India launches challenge for smart-city start-ups

  • May 10, 2021
  • Steve Rogerson

Smart city living labs at IIIT Hyderabad in India are inviting start-ups to pitch smart-city technology ideas in a month-long challenge.

Start-ups have until the beginning of June to enter the competition, which is being run with the Ministry of Electronics & Information Technology. The programme is envisioned to support and scale start-ups that are building sustainable, inclusive and innovative products and services for smart cities.

The month-long programme will give selected start-ups an opportunity to pitch smart city technology and the winner will get an equity-free grant of ten lakhs for further development.

“The smart city living labs are an attempt to discover cutting edge innovations with smart city use cases and enrich them with our knowledge from research,” said Ramesh Loganathan, professor of co-innovation. “This start-up challenge will help discover innovations to enable smart cities. The winning teams will get capital, network and knowledge support.”

The focus areas for the challenge are water, waste, safety, security, health and energy. Any start-ups with products with smart city use cases can apply, especially tech start-ups working with products with smart city use cases, market ready products with or without customers, expertise in commercially deployment, and research with market ready products. Application deadline is 1st June 2021.

Smart city technology can make cities more effective and efficient, which is necessary given the projected rapid growth in urban populations over the next few decades. Living labs are about using technology and data purposefully to make better decisions and deliver a better quality of life.

By connecting start-ups with those searching for smart city technology, the programme aims to amplify the transformation of city infrastructure.

The living labs are also running a water challenge in association with government of Telangana and NIUM to find viable solutions to the problems faced regarding water quality, supply and non-revenue water by cities in Telangana.

The living labs research centre was set up with support from the government of India, Smart City Mission and the government of Telangana at IIITH. The research centre includes a living lab set up with support from EBTC and Amsterdam Innovation Arena.

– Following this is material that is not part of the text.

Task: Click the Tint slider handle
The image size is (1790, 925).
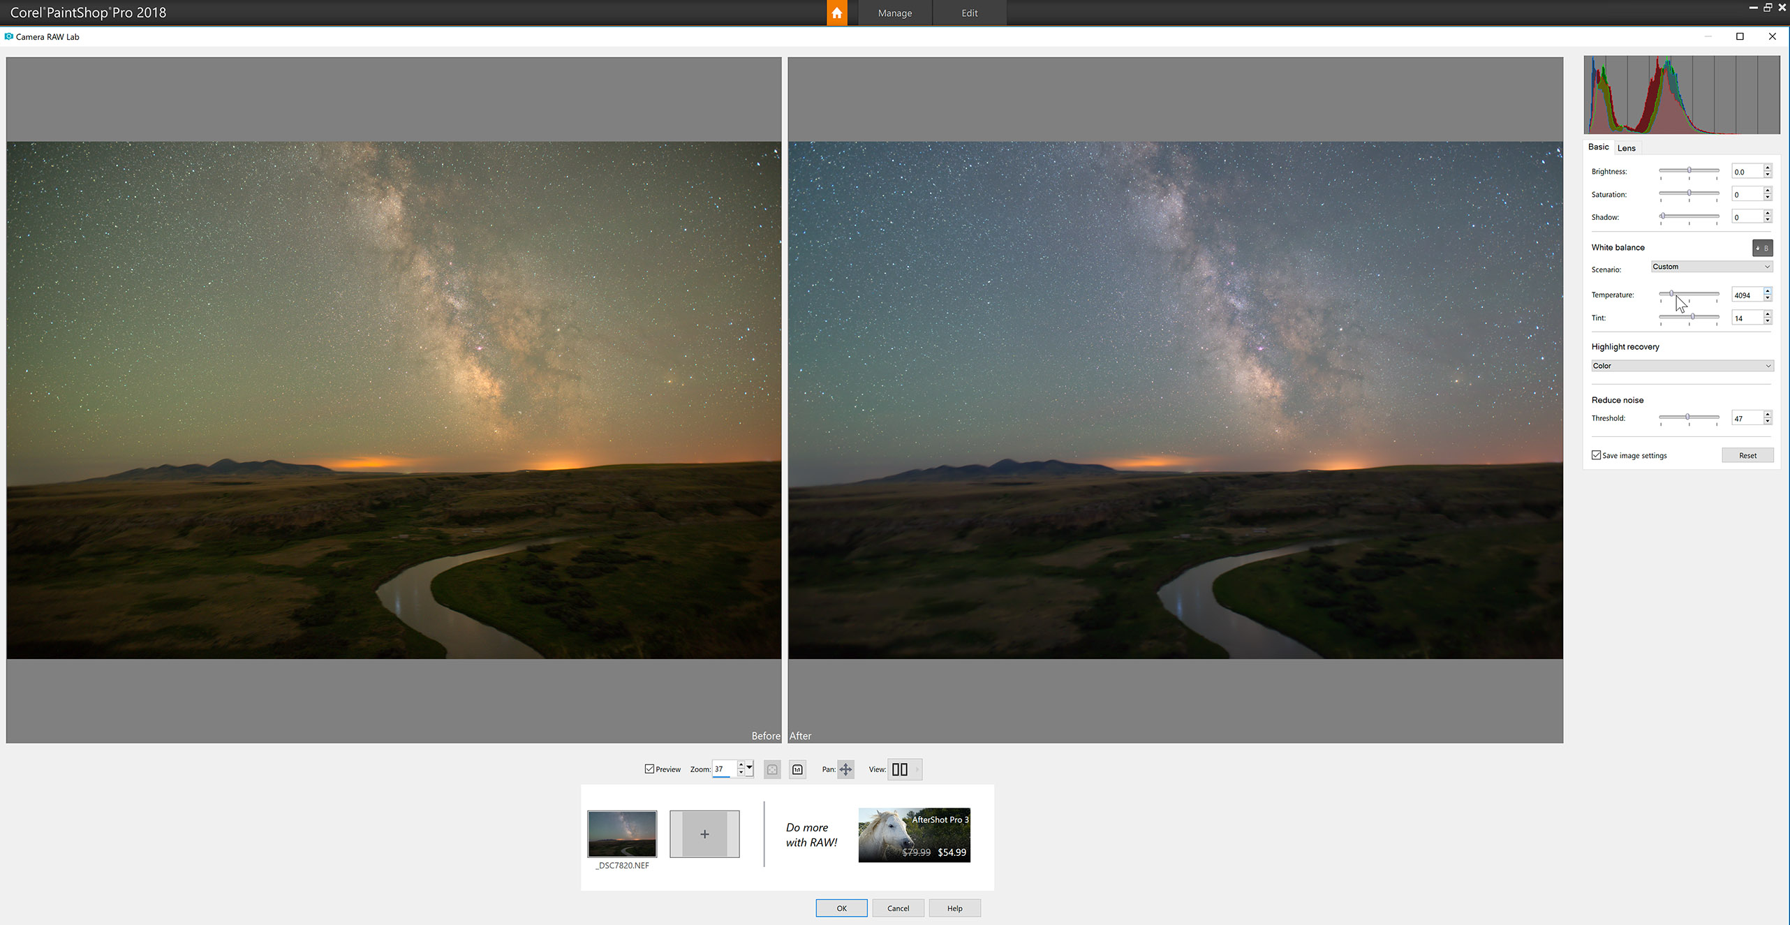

There is a huge push for smart cities in India under the Smart Cities Mission, an initiative by the Indian government to drive economic growth and improve the quality of life of people by enabling local development and harnessing technology to create smart outcomes for citizens. In this project, 100 cities are being covered for the duration of five years with a budget of Rs100 crore per city per year.

The goal of the living lab plan is to create an urban area enhancing the three domains of social, economic and environmental. It aims to get expertise in IoT for smart cties related research and deployment, generate data for research, create a viable innovation and demand driven ecosystem in universities, and provide a test bench for IoT based smart city implementations to start-ups as well as big companies.

The International Institute of Information Technology (IIITH) Hyderabad is an autonomous research university founded in 1998 that focuses on the core areas of information technology, such as computer science, electronics and communications, and their applications in other domains through inter-disciplinary research that has a social impact. Some of its research domains include visual information technologies, human language technologies, data engineering, VLSI and embedded systems, computer architecture, wireless communications, algorithms and information security, robotics, building science, cognitive science, earthquake engineering, computational natural sciences and bioinformatics, education technologies, power systems, IT in agriculture, and e-governance.